WRITTEN INSTRUCTION -
Copy the following rows verbatim.

[Records from a dataset]
_ _ _ _
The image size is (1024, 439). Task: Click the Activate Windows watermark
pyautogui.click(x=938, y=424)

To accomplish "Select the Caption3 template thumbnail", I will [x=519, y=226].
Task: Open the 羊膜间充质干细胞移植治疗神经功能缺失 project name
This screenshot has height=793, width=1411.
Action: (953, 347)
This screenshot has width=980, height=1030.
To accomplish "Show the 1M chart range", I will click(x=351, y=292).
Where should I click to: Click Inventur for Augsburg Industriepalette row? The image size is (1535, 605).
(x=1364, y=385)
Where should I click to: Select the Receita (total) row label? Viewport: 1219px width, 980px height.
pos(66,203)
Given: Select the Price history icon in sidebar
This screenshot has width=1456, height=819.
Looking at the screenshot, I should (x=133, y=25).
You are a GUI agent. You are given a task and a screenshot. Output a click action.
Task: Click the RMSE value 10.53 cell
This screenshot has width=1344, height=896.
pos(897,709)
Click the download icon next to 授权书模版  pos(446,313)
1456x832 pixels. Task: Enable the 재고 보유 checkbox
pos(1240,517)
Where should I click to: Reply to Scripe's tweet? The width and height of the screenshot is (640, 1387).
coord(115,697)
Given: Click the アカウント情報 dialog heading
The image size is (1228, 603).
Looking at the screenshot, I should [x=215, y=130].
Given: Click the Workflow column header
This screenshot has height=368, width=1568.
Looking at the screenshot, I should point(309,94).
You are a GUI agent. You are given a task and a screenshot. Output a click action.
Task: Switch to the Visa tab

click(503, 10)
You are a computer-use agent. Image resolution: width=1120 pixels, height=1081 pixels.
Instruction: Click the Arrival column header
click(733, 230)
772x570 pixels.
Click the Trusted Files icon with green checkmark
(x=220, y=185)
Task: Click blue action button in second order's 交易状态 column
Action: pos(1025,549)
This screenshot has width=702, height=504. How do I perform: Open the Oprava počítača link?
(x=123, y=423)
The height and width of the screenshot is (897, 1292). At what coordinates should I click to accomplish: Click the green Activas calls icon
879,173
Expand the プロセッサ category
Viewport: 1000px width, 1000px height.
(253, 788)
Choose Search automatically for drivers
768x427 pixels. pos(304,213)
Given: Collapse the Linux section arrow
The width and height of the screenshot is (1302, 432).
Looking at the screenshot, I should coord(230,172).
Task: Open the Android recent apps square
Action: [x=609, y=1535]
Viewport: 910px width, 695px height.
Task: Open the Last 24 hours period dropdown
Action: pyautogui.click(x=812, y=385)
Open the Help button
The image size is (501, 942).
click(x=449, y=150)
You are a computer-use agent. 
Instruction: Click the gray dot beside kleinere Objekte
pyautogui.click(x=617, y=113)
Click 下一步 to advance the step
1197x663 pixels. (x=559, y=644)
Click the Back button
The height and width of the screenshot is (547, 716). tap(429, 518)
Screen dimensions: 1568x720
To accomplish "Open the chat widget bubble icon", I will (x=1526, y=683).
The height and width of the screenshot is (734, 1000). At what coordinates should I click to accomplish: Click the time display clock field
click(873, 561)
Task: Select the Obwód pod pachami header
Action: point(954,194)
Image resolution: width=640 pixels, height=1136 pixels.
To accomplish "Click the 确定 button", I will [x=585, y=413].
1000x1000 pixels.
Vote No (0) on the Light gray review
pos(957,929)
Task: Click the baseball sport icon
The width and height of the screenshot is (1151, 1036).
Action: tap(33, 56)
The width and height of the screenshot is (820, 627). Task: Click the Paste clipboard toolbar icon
_ _ _ _
RESULT OF THE EXERCISE -
The image size is (1024, 439). Task: Click the Activate Windows watermark
pyautogui.click(x=938, y=424)

To accomplish "Select the Caption3 template thumbnail", I will [x=519, y=226].
Task: Open the 羊膜间充质干细胞移植治疗神经功能缺失 project name
This screenshot has height=793, width=1411.
Action: (953, 347)
This screenshot has width=980, height=1030.
To accomplish "Show the 1M chart range", I will click(x=351, y=292).
Where should I click to: Click Inventur for Augsburg Industriepalette row? The image size is (1535, 605).
(x=1364, y=385)
Where should I click to: Select the Receita (total) row label? Viewport: 1219px width, 980px height.
pos(66,203)
Given: Select the Price history icon in sidebar
This screenshot has width=1456, height=819.
Looking at the screenshot, I should (x=133, y=25).
You are a GUI agent. You are given a task and a screenshot. Output a click action.
Task: Click the RMSE value 10.53 cell
This screenshot has width=1344, height=896.
pos(897,709)
Click the download icon next to 授权书模版  pos(446,313)
1456x832 pixels. Task: Enable the 재고 보유 checkbox
pos(1240,517)
Where should I click to: Reply to Scripe's tweet? The width and height of the screenshot is (640, 1387).
coord(115,697)
Given: Click the アカウント情報 dialog heading
The image size is (1228, 603).
Looking at the screenshot, I should [x=215, y=130].
Given: Click the Workflow column header
This screenshot has height=368, width=1568.
Looking at the screenshot, I should point(309,94).
You are a GUI agent. You are given a task and a screenshot. Output a click action.
Task: Switch to the Visa tab

click(503, 10)
You are a computer-use agent. Image resolution: width=1120 pixels, height=1081 pixels.
Instruction: Click the Arrival column header
click(733, 230)
772x570 pixels.
Click the Trusted Files icon with green checkmark
(x=220, y=185)
Task: Click blue action button in second order's 交易状态 column
Action: pos(1025,549)
This screenshot has width=702, height=504. How do I perform: Open the Oprava počítača link?
(x=123, y=423)
The height and width of the screenshot is (897, 1292). At what coordinates should I click to accomplish: Click the green Activas calls icon
879,173
Expand the プロセッサ category
Viewport: 1000px width, 1000px height.
(253, 788)
Choose Search automatically for drivers
768x427 pixels. pos(304,213)
Given: Collapse the Linux section arrow
The width and height of the screenshot is (1302, 432).
Looking at the screenshot, I should coord(230,172).
Task: Open the Android recent apps square
Action: [x=609, y=1535]
Viewport: 910px width, 695px height.
Task: Open the Last 24 hours period dropdown
Action: pyautogui.click(x=812, y=385)
Open the Help button
The image size is (501, 942).
click(x=449, y=150)
You are a computer-use agent. 
Instruction: Click the gray dot beside kleinere Objekte
pyautogui.click(x=617, y=113)
Click 下一步 to advance the step
1197x663 pixels. (x=559, y=644)
Click the Back button
The height and width of the screenshot is (547, 716). tap(429, 518)
Screen dimensions: 1568x720
To accomplish "Open the chat widget bubble icon", I will (x=1526, y=683).
The height and width of the screenshot is (734, 1000). At what coordinates should I click to accomplish: Click the time display clock field
click(873, 561)
Task: Select the Obwód pod pachami header
Action: point(954,194)
Image resolution: width=640 pixels, height=1136 pixels.
To accomplish "Click the 确定 button", I will [x=585, y=413].
1000x1000 pixels.
Vote No (0) on the Light gray review
pos(957,929)
Task: Click the baseball sport icon
The width and height of the screenshot is (1151, 1036).
Action: tap(33, 56)
The width and height of the screenshot is (820, 627). Task: Click the Paste clipboard toolbar icon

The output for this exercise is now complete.